### To be done
Write out again, without any change, the rows from the line containing "Screen dimensions: 800x621" through the line containing "coord(825,258)", both of those lines included.

### Records
________________________________________

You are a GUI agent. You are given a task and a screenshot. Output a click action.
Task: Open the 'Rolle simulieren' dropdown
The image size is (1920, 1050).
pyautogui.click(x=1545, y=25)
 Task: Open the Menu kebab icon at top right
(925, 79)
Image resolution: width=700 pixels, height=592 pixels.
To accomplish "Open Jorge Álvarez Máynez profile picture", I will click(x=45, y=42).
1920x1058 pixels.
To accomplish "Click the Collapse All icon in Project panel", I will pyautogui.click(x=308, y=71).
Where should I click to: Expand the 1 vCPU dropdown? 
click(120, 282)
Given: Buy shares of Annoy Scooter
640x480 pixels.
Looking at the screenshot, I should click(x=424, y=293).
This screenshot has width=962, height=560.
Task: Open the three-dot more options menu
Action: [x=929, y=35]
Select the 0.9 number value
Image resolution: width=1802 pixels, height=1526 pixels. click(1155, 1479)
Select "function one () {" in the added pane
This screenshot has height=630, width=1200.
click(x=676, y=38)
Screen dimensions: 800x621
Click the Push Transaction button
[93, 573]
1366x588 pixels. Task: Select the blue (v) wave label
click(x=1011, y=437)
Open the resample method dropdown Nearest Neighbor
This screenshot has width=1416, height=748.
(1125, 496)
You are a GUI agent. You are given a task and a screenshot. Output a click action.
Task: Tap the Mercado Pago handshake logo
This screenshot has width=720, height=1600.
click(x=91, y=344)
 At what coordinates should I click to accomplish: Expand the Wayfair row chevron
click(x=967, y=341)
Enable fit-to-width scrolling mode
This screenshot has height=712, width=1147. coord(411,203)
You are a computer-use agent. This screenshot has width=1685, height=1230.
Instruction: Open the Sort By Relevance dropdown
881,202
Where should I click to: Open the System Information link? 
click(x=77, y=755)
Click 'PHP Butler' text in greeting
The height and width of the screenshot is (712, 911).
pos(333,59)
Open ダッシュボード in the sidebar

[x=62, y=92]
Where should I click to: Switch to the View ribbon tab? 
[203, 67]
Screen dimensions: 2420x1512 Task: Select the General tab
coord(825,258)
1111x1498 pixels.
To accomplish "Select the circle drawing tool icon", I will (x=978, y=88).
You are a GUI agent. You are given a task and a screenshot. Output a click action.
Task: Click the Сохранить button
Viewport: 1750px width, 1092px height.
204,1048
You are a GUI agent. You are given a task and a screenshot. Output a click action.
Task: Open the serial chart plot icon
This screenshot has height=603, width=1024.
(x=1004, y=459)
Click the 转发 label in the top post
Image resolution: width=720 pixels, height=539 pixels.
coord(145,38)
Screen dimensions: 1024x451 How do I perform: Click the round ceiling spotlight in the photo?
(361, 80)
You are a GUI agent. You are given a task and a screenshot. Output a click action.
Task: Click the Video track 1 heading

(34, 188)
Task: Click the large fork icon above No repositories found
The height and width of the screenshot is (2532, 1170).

________________________________________

### Problem solution
Screen dimensions: 800x621
Click the Push Transaction button
[93, 573]
1366x588 pixels. Task: Select the blue (v) wave label
click(x=1011, y=437)
Open the resample method dropdown Nearest Neighbor
This screenshot has width=1416, height=748.
(1125, 496)
You are a GUI agent. You are given a task and a screenshot. Output a click action.
Task: Tap the Mercado Pago handshake logo
This screenshot has width=720, height=1600.
click(x=91, y=344)
 At what coordinates should I click to accomplish: Expand the Wayfair row chevron
click(x=967, y=341)
Enable fit-to-width scrolling mode
This screenshot has height=712, width=1147. coord(411,203)
You are a computer-use agent. This screenshot has width=1685, height=1230.
Instruction: Open the Sort By Relevance dropdown
881,202
Where should I click to: Open the System Information link? 
click(x=77, y=755)
Click 'PHP Butler' text in greeting
The height and width of the screenshot is (712, 911).
pos(333,59)
Open ダッシュボード in the sidebar

[x=62, y=92]
Where should I click to: Switch to the View ribbon tab? 
[203, 67]
Screen dimensions: 2420x1512 Task: Select the General tab
coord(825,258)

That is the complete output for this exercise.